» **Exercise prompt**:
Collect all lines containing the word "agent" from the data.

Given records Block Start

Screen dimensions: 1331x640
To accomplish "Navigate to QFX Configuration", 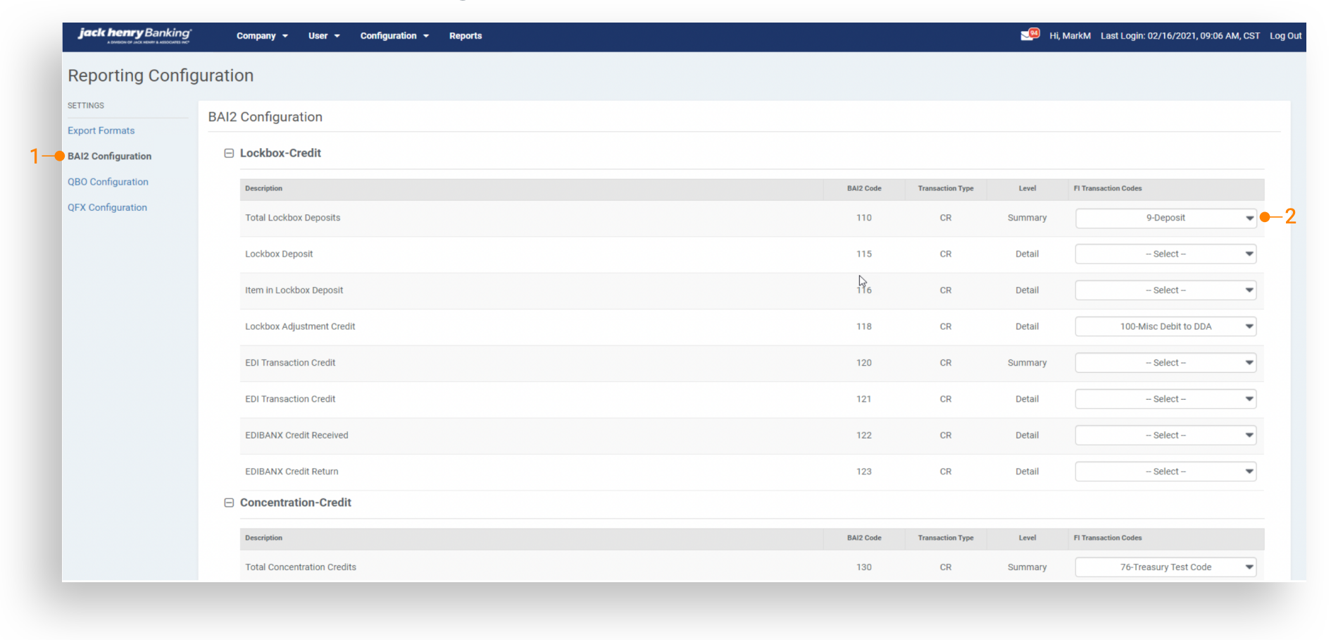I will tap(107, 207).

Given records Block End
Given records Block Start

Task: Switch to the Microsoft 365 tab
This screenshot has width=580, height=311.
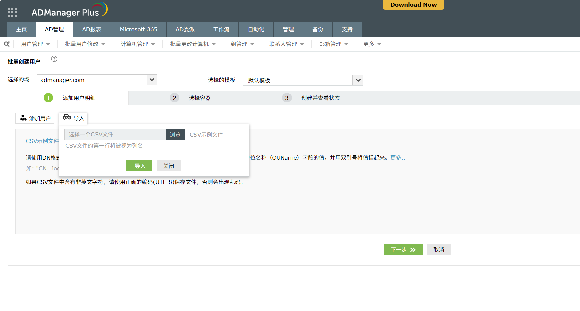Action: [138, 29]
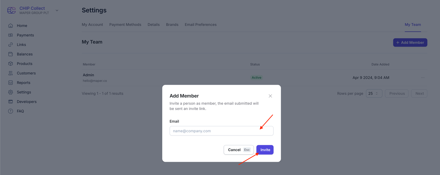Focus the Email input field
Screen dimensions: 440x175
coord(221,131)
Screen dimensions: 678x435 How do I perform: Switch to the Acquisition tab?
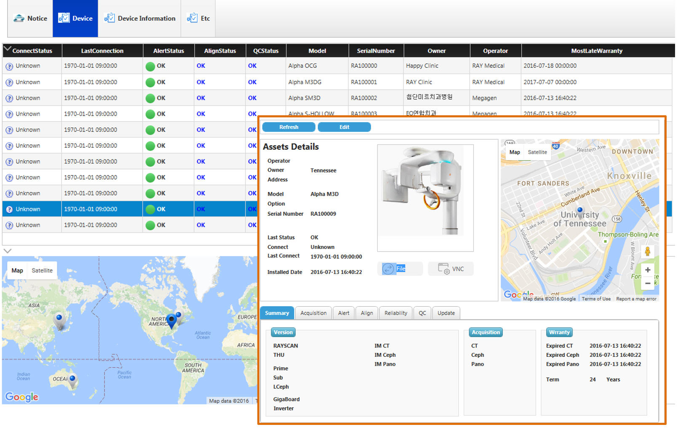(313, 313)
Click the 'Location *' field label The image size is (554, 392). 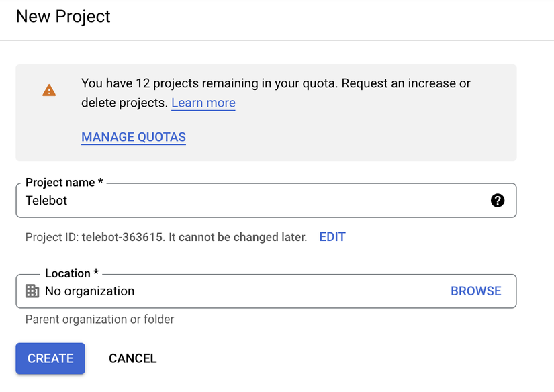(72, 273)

Given records Block End
Given records Block Start

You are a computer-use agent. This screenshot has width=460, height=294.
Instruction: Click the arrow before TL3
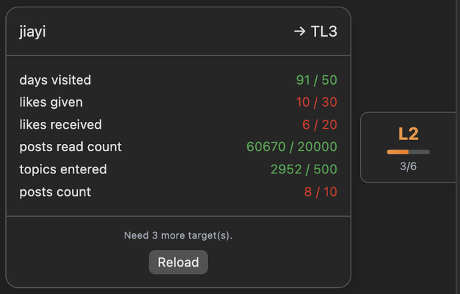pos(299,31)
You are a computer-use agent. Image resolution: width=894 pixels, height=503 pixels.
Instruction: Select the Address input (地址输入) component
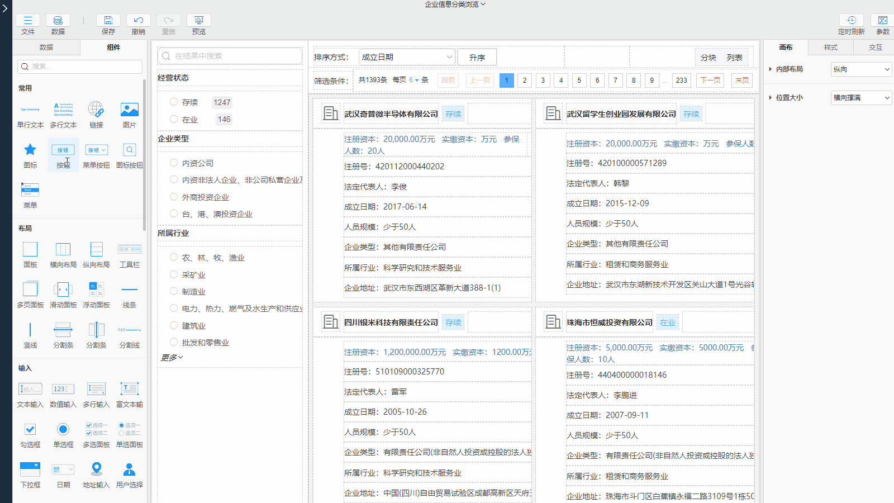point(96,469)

Given records Block End

» **Response**:
You are a computer-use agent. This screenshot has width=460, height=294.
You are a computer-use agent. Image resolution: width=894 pixels, height=503 pixels.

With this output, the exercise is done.